→ **Work request**
Omit the images and reproduce the rest of the entries exactly.

[[ Data provided, beginning ]]

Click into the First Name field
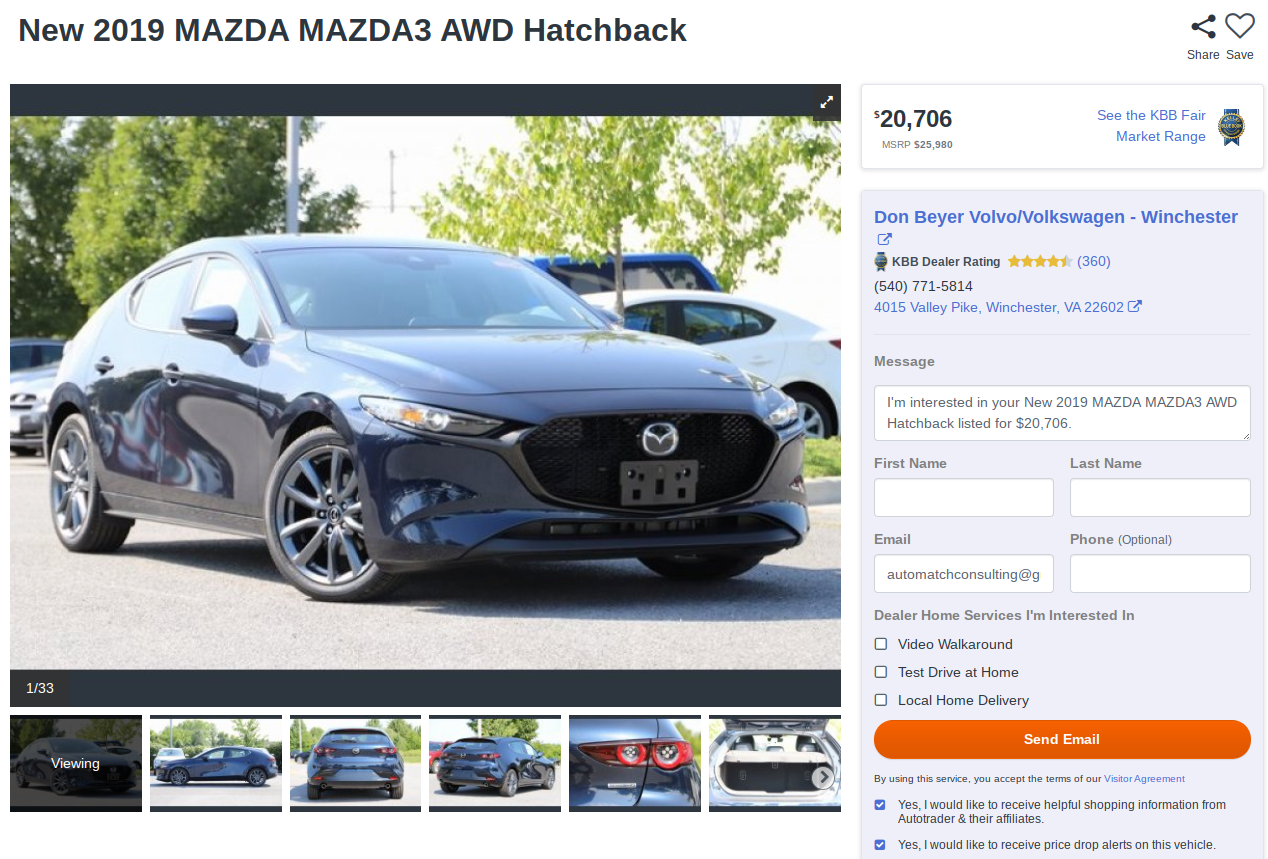coord(964,497)
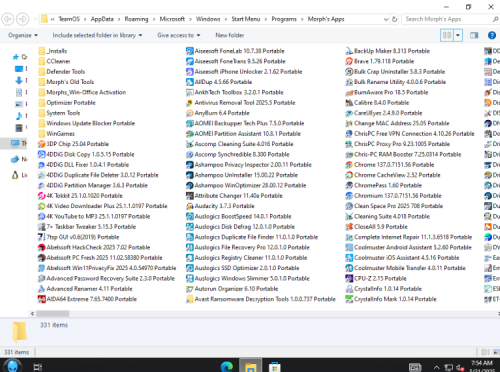
Task: Switch to large icons view in status bar
Action: coord(496,352)
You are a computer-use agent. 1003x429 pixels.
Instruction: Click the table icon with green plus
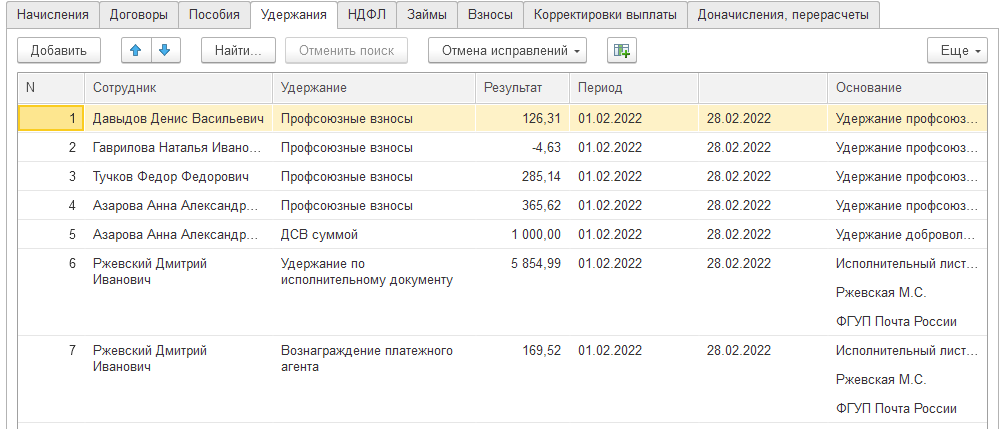622,50
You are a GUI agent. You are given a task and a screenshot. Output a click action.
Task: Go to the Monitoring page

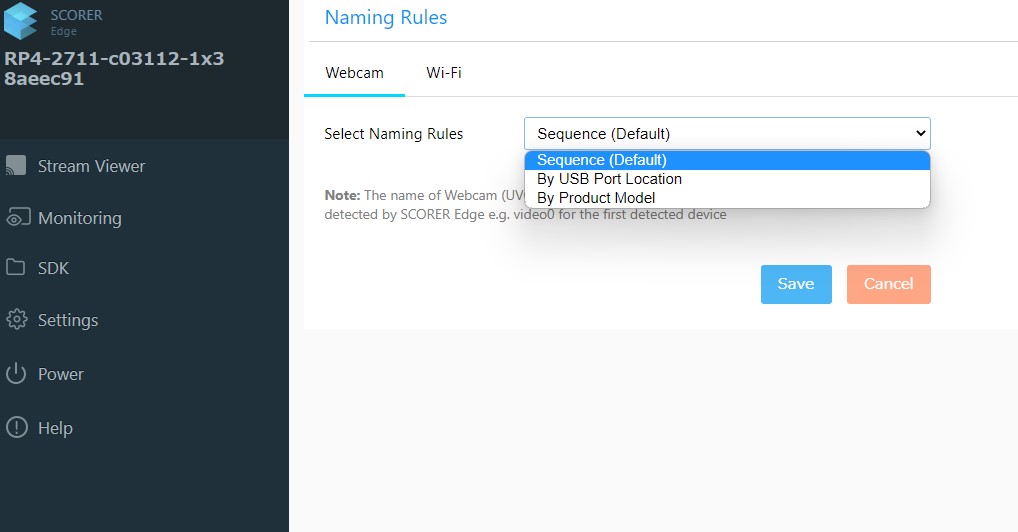click(x=79, y=218)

[[ Data provided, end ]]

→ **Answer box**
Click into the First Name field
coord(964,497)
Task: Switch to large icons view in status bar
Action: coord(496,352)
You are a computer-use agent. 1003x429 pixels.
Instruction: Click the table icon with green plus
622,50
You are a GUI agent. You are given a task and a screenshot. Output a click action.
Task: Go to the Monitoring page

click(x=79, y=218)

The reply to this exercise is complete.